Cavaco Silva diz ter "algumas dúvidas" e que "se não as tivesse, já tinha respondido" sobre uma eventual candidatura presidencial.

Com poucas palavras, Cavaco Silva quebrou, assim, o silêncio em relação à sua eventual entrada na corrida a Belém, assunto que tinha adiado para o Verão. E, apesar das dúvidas que deixou, todo o discurso que fez, ontem, na Faculdade de Economia do Porto, na conferência "Portugal A caminho da convergência?", assenta como uma luva no papel de um Chefe de Estado. Não obstante ter recordado que esta tem sido a tónica dos seus discursos, "pelo menos desde 1999".

Na palestra, e sempre num tom suprapartidário, o antigo primeiro-ministro defendeu que esta é a altura certa para o Governo de José Sócrates avançar com "medidas que não podem mais ser adiadas", até porque a própria opinião pública mostra receptividade e, segundo disse, "existem indicadores que apontam para o fim do ciclo de crescimento económico negativo". Em reforço da tese de ser este o momento para as tarefas difíceis, sublinhou que "ninguém pode dizer que os sindicatos estão a criar obstáculos à modernização das empresas".

Num tom sempre muito conciliador com o exercício do Governo socialista, Cavaco Silva apontou como reformas imprescindíveis o combate ao desordenamento do território, a reforma da administração pública e do sistema judicial, o aumento da concorrência e a educação . Embora a sua experiência política lhe indique que as mesmas são impopulares. "Estas reformas, no curto prazo, podem aumentar o desemprego, mas são inadiáveis", insistiu.

Cavaco Silva criticou, ainda, o discurso "antiglobalização, contra os países do Leste e asiáticos", e defendeu que o mesmo "não vai produzir resultados porque a globalização está aí para ficar". Para contornar as dificuldades que se avizinham, o professor exorta as empresas a apostarem na especialização, para introduzir "maior qualidade, valor acrescentado e conteúdo tecnológico" na produção. Embora reconheça que "não é de um momento para o outro que se muda de uma indústria de têxteis ou calçado para uma de software".

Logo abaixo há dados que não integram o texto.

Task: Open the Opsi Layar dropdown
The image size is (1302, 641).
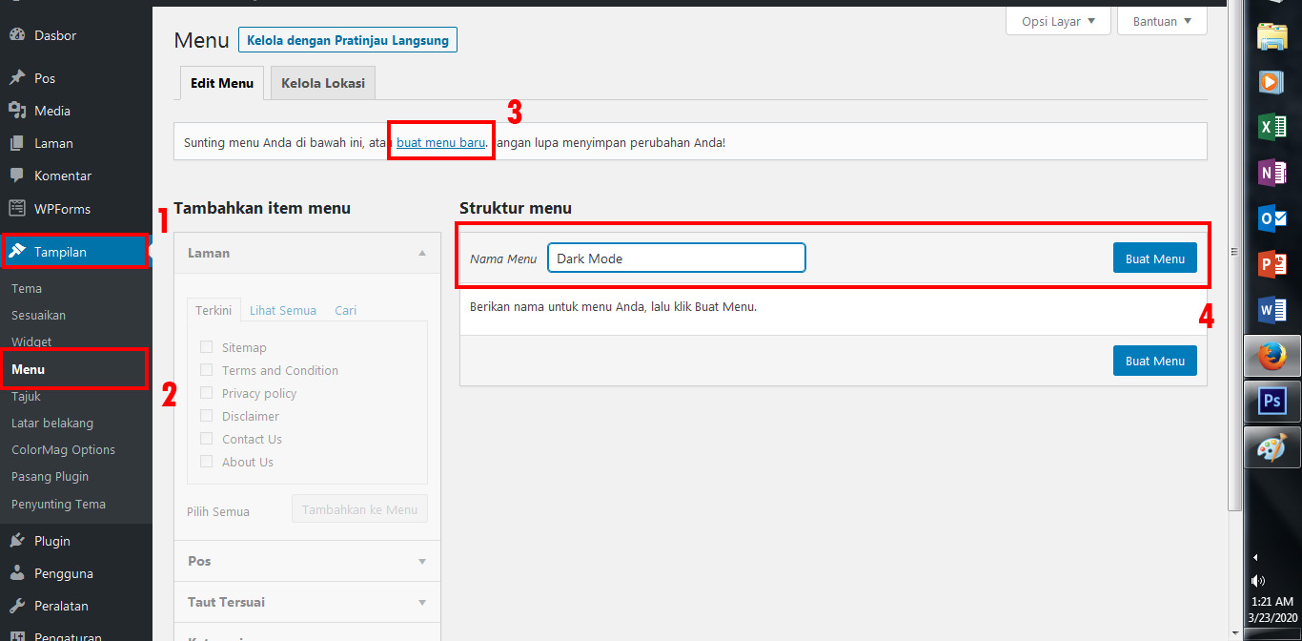Action: 1058,21
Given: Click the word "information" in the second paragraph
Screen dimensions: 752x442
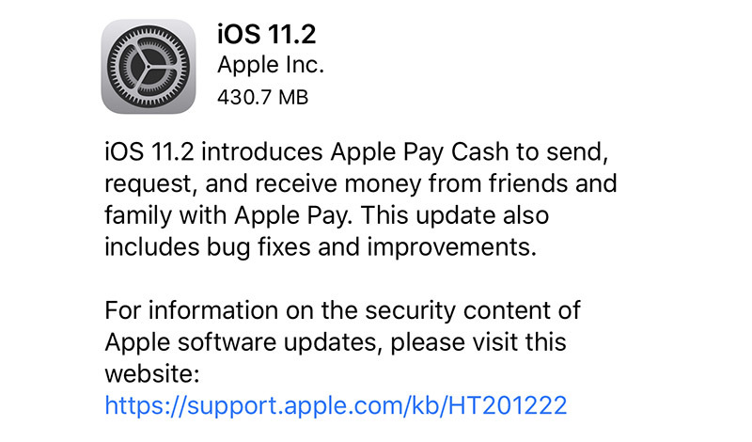Looking at the screenshot, I should click(213, 310).
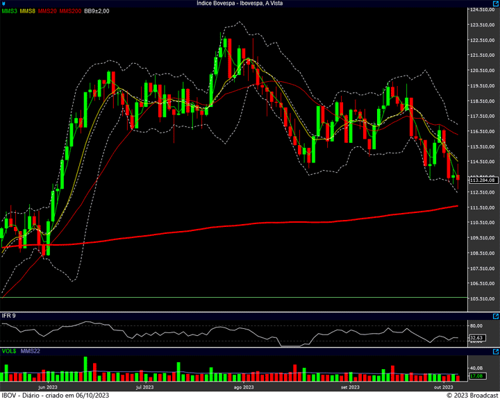This screenshot has height=399, width=500.
Task: Click the set 2023 date axis label
Action: coord(349,387)
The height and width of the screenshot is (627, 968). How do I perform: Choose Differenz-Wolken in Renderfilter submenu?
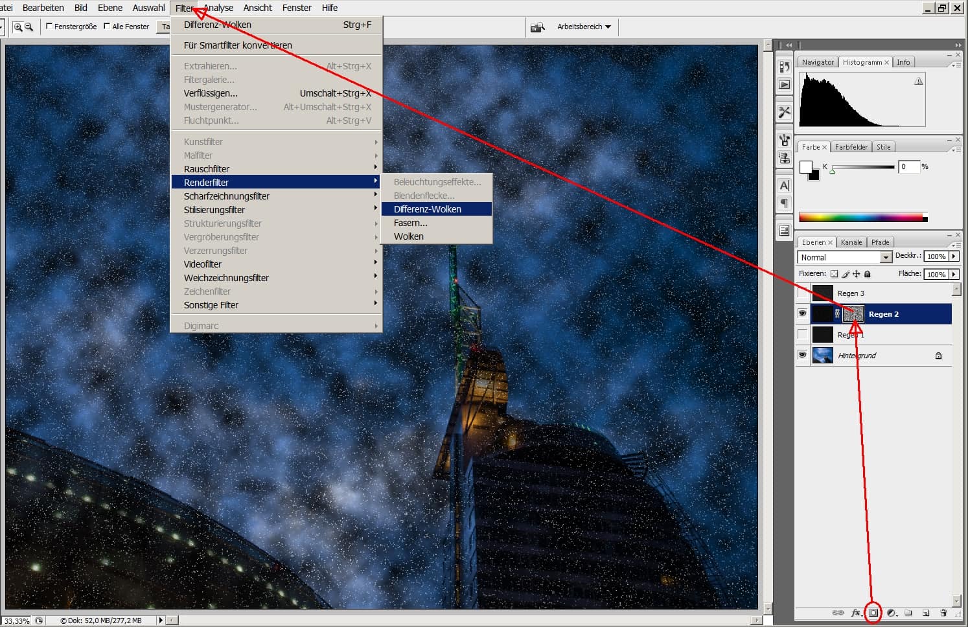[x=428, y=209]
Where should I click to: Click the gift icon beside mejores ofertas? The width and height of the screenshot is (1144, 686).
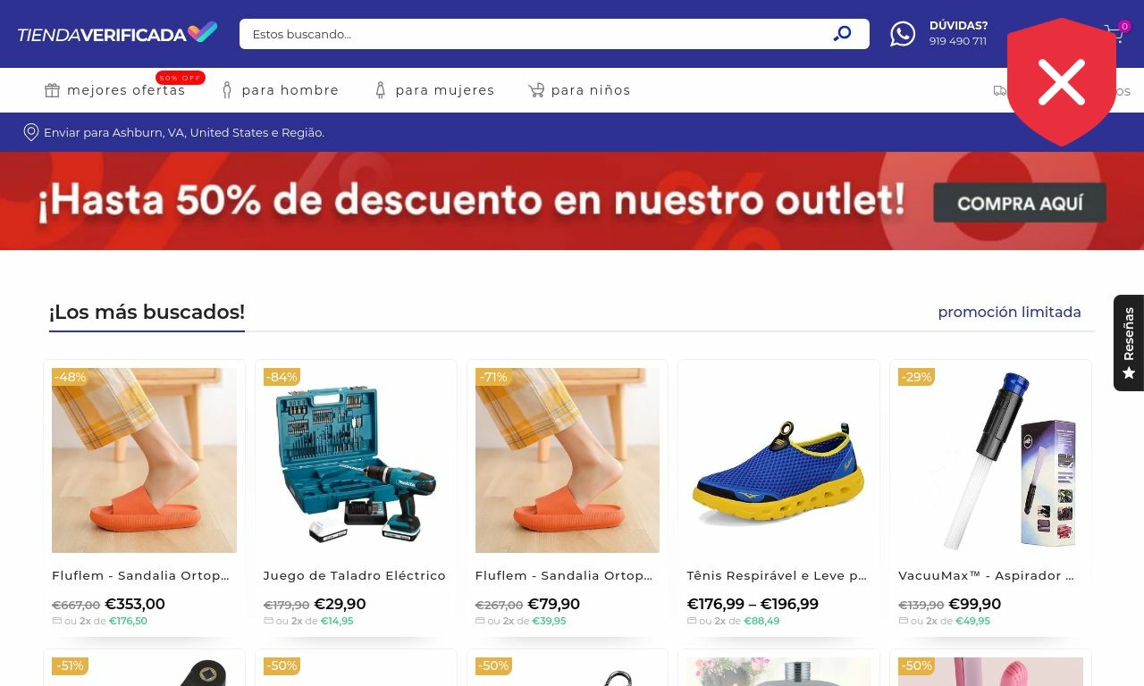coord(53,90)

Outra das soluções diz respeito ao reforço do peso do sector da exportação de bens e serviços na economia. "Em 1990 este sector representava 33% do PIB nacional, 5% acima da média europeia, enquanto em 2004 correspondia a 31% do PIB, menos 4% que a média europeia", explicou o professor.

Apesar de reconhecer que "as empresas têm grande parte da responsabilidade neste campo", Cavaco Silva defendeu que cabe ao Estado "criar condições para que tal suceda". Por isso, o antigo pri- meiro-ministro diz que se deve "evitar a dispersão de esforços dos organismos públicos por muitos mercados, concentrando-se antes em meia dúzia, como os EUA, Brasil ou Espanha".

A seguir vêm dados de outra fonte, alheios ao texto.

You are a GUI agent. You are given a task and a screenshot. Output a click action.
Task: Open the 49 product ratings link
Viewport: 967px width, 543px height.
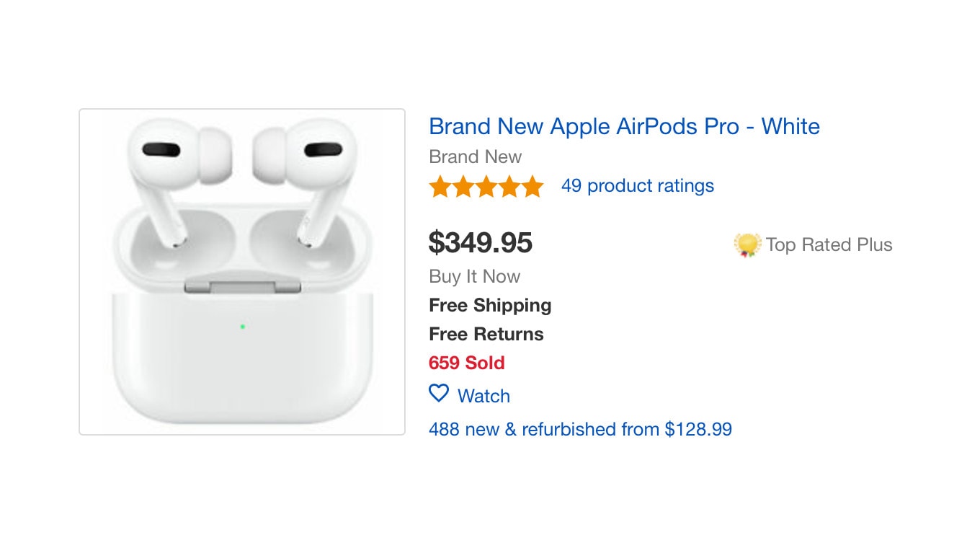tap(638, 186)
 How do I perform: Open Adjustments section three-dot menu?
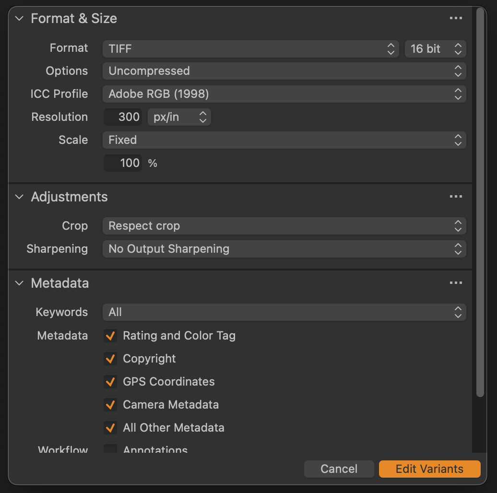[455, 197]
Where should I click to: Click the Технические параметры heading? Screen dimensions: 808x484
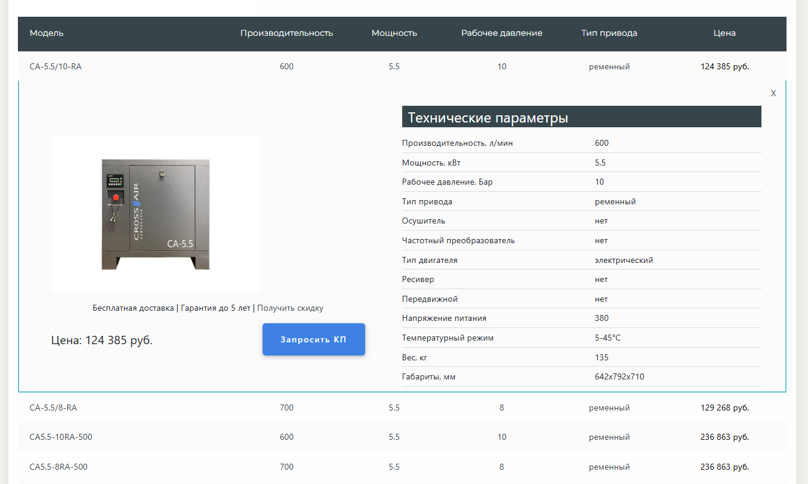pyautogui.click(x=488, y=118)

Cavaco defende mesmo que o Estado deve "empurrar" as médias empresas para exportar para o mercado espanhol, pois "este está mais receptivo às exportações portuguesas, onde temos grandes vantagens face aos países do Leste e da Ásia", em evidente acordo com o que José Sócrates defendeu na sua recente visita a Madrid.

guterres. À margem da conferência, Cavaco congratulou-se com a candidatura de António Guterres a alto-comissário da ONU para os Refugiados. E sobre a eleição de Marques Mendes para líder do PSD, o professor diz já o ter felicitado. "Portugal precisa de um PSD forte e credível, que possa ajudar no retorno do País à aproximação do desenvolvimento da UE", referiu.